• Try it: Would you write out the full listing exactly, without any pictures?

• Material shown:
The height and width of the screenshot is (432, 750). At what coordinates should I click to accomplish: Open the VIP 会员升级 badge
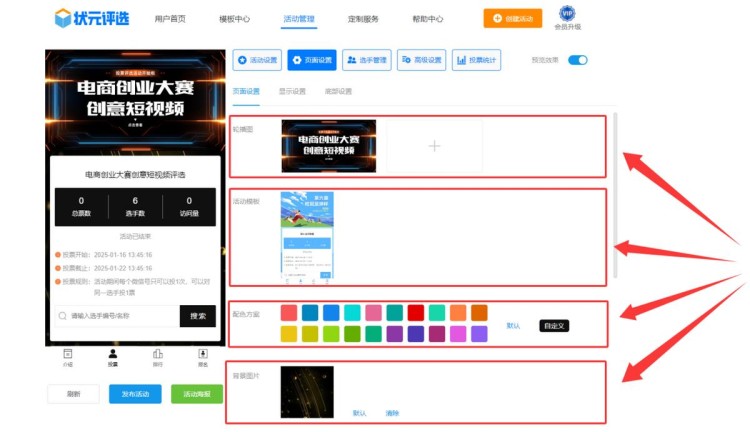pyautogui.click(x=567, y=13)
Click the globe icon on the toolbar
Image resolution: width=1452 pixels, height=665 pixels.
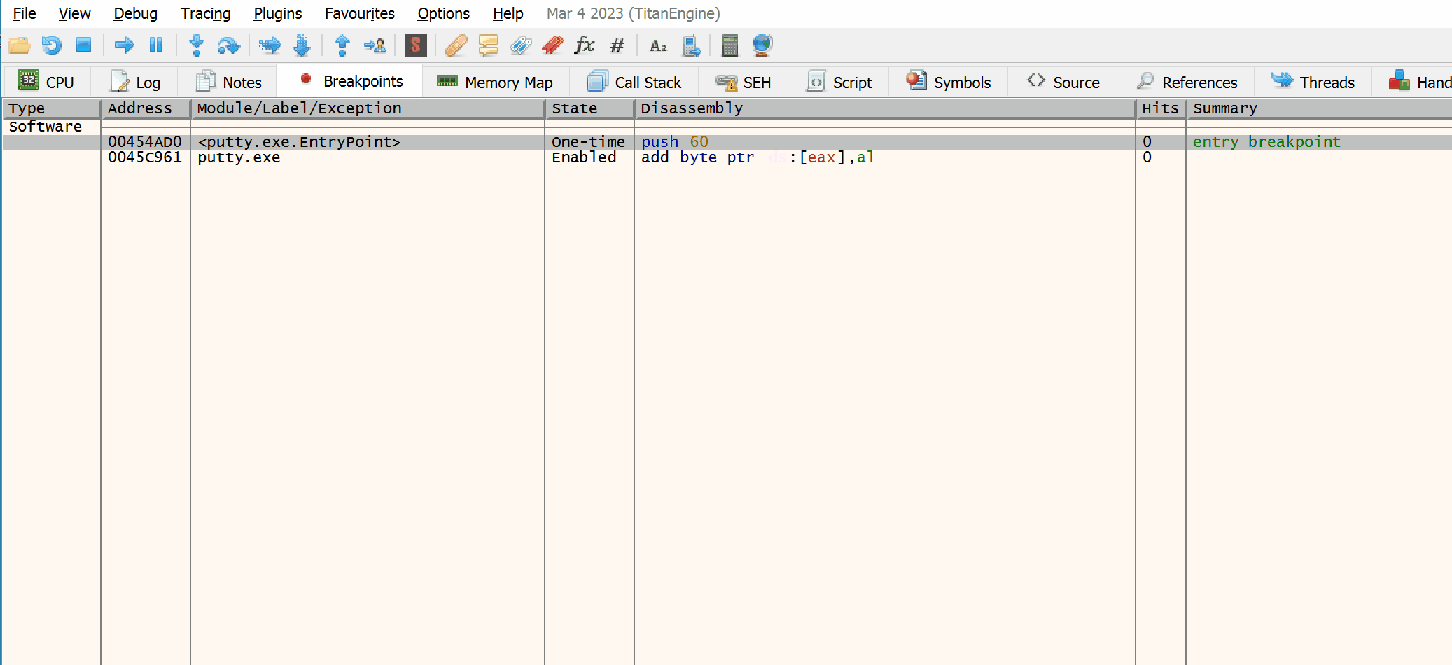pos(761,45)
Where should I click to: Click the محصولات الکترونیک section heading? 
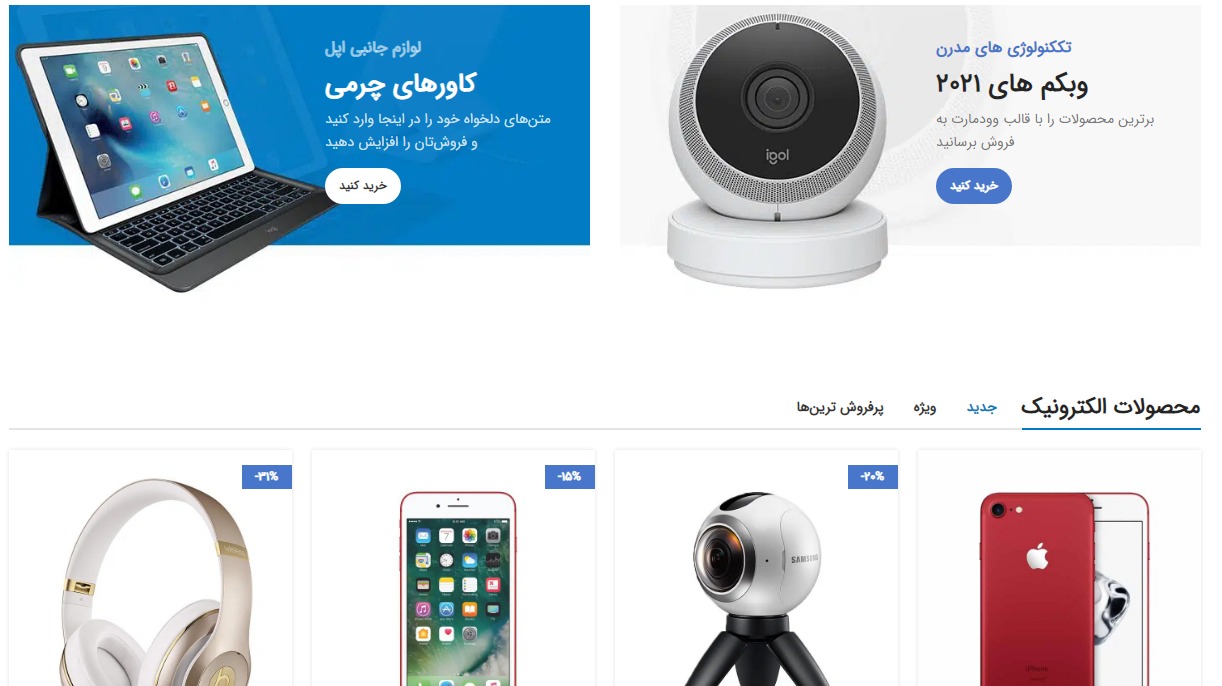tap(1111, 407)
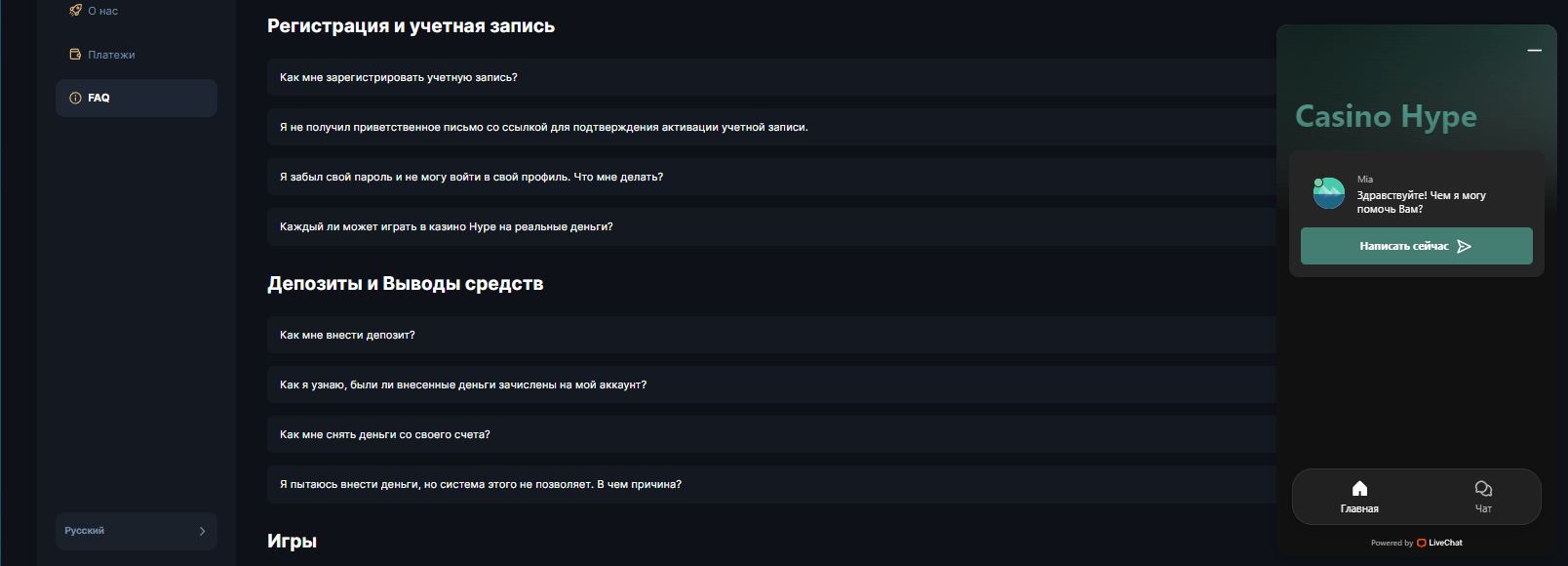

• Task answer:
The height and width of the screenshot is (432, 750). At what coordinates should I click to accomplish: Open the VIP 会员升级 badge
pyautogui.click(x=567, y=13)
Click the globe icon on the toolbar
Image resolution: width=1452 pixels, height=665 pixels.
pos(761,45)
Where should I click to: Click the محصولات الکترونیک section heading? 
tap(1111, 407)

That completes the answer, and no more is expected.